## [Requirement]
Change "magnifier" to "magnifying glass" throughout all the entries below, and reproduce everything else unchanged.

[Data records]
* * * * * * *

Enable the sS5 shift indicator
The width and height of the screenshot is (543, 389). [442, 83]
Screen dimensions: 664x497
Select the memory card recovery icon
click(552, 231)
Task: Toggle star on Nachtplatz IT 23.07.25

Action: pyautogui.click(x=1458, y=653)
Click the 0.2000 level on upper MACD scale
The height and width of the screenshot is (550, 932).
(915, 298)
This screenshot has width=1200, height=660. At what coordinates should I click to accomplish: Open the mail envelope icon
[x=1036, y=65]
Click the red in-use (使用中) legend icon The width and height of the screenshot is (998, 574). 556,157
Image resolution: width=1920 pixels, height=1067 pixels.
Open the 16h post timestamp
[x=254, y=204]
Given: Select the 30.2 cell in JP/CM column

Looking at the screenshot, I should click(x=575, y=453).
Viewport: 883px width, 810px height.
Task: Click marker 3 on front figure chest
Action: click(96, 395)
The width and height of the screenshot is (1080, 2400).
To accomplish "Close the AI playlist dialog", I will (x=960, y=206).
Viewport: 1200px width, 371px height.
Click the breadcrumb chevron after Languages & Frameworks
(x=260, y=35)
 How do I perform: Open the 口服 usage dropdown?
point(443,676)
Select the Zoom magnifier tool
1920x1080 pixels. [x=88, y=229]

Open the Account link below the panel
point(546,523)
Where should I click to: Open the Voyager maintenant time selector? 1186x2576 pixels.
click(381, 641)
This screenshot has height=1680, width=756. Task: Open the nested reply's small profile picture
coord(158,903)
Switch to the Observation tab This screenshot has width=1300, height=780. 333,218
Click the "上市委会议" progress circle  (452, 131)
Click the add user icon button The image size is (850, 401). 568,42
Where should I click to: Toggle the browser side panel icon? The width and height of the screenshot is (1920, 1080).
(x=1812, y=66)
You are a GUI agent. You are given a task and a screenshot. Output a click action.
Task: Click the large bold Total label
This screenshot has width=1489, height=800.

* * * * * * *

## [Task solution]
Enable the sS5 shift indicator
The width and height of the screenshot is (543, 389). [442, 83]
Screen dimensions: 664x497
Select the memory card recovery icon
click(552, 231)
Task: Toggle star on Nachtplatz IT 23.07.25

Action: pyautogui.click(x=1458, y=653)
Click the 0.2000 level on upper MACD scale
The height and width of the screenshot is (550, 932).
(915, 298)
This screenshot has width=1200, height=660. At what coordinates should I click to accomplish: Open the mail envelope icon
[x=1036, y=65]
Click the red in-use (使用中) legend icon The width and height of the screenshot is (998, 574). 556,157
Image resolution: width=1920 pixels, height=1067 pixels.
Open the 16h post timestamp
[x=254, y=204]
Given: Select the 30.2 cell in JP/CM column

Looking at the screenshot, I should click(x=575, y=453).
Viewport: 883px width, 810px height.
Task: Click marker 3 on front figure chest
Action: click(96, 395)
The width and height of the screenshot is (1080, 2400).
To accomplish "Close the AI playlist dialog", I will (x=960, y=206).
Viewport: 1200px width, 371px height.
Click the breadcrumb chevron after Languages & Frameworks
(x=260, y=35)
 How do I perform: Open the 口服 usage dropdown?
point(443,676)
Select the Zoom magnifying glass tool
1920x1080 pixels. [x=88, y=229]

Open the Account link below the panel
point(546,523)
Where should I click to: Open the Voyager maintenant time selector? 1186x2576 pixels.
click(381, 641)
This screenshot has height=1680, width=756. Task: Open the nested reply's small profile picture
coord(158,903)
Switch to the Observation tab This screenshot has width=1300, height=780. 333,218
Click the "上市委会议" progress circle  (452, 131)
Click the add user icon button The image size is (850, 401). 568,42
Where should I click to: Toggle the browser side panel icon? The width and height of the screenshot is (1920, 1080).
(x=1812, y=66)
You are a GUI agent. You are given a task and a screenshot. Output a click action.
Task: Click the large bold Total label
This screenshot has width=1489, height=800.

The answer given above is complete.